3 June 2024
ASCO 2024: Effect of circulating tumor cells (CTC) and CTC clusters with PD-L1 dynamic biomarker on cellular burden in patients with ovarian cancer.
CTCs with PD-L1 expression in ovarian cancer reveal minimal residual disease and may guide immunotherapy and early metastasis monitoring.
Background
In the precision oncology era, monitoring treatment response using circulating blood-based biomarkers such as circulating tumor DNA (ctDNA) and circulating tumor cells (CTCs) is rapidly being evaluated and established.

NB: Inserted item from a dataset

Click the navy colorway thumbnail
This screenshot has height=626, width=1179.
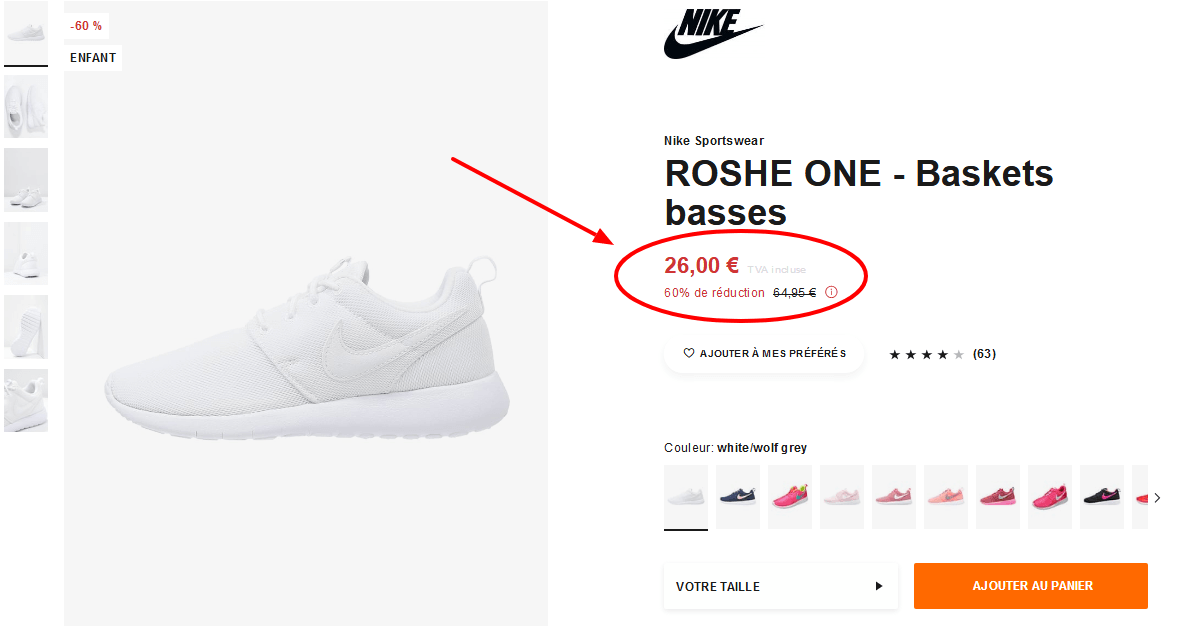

The leading cause of mortality in ovarian cancer patients is delayed diagnosis and the inability to effectively select patients for targeted therapies, including immune checkpoint blockade (ICB) agents. Treatment for ovarian cancer usually involves a combination of surgery and chemotherapy. However, postoperative resection and therapy with curative intent often fail to account for minimal cellular disease (MCD). The dissemination of circulating tumor cells (CTCs) represents minimal residual disease (MRD), which may diffuse and cause micro-metastasis through epithelial-to-mesenchymal transition (EMT) and bio-mechanistic activation in blood circulation. Simultaneous detection of overexpression of programmed death-ligand 1 (PD-L1) on CTCs as a dynamic biomarker may be useful for assessing patients for immune checkpoint inhibitor (ICI) therapy.
Methods
In a retrospective analysis of real-world data, peripheral blood samples from 75 ovarian cancer patients were analyzed for the presence of CTCs, with and without PD-L1 expression, and for the presence of CTC clusters. CTCs were detected using the CDSCO-approved OncoDiscover platform from 1.5 ml of peripheral blood. The platform is a multifunctional magneto-nanosystem mediated by anti-epithelial cellular adhesion molecule (EpCAM) antibodies. CTCs were identified as positive when EpCAM+, CK+, PD-L1+, DAPI+, and CD45- markers were present. PD-L1 expression on CTCs was analyzed based on the linear intensity gradients of fluorescence signals using image acquisition on an automated Zeiss microscope.
Results
Baseline sample analysis showed that 86% (n = 65) of patients had at least one CTC per 1.5 ml of blood. The CTC distribution ranged from 1 to 9 CTCs. Among the patients with CTCs, 46.15% (n = 30) showed PD-L1 expression. Notably, the highest number of CTCs (~26.7%, n = 23) was observed in the 41–50 age group. Additionally, 8% (n = 6) of the total patients showed the presence of CTC clusters. The presence of CTCs with PD-L1 expression and CTC clusters did not show a correlation with factors such as staging, follow-ups, metastasis, or disease-free survival (DFS) status.
Conclusions
We observed the presence of minimal cellular disease (MCD) and minimal residual disease (MRD) in ovarian cancer patients despite treatment with curative intent. Detection of CTCs, CTC clusters, and PD-L1 overexpression as real-time dynamic biomarkers may help assess early metastasis, disease progression, and regression. These biomarkers may also support the selection of patients suitable for immune checkpoint inhibitor (ICI) therapy when tissue samples are inadequate or unavailable, potentially improving clinical outcomes.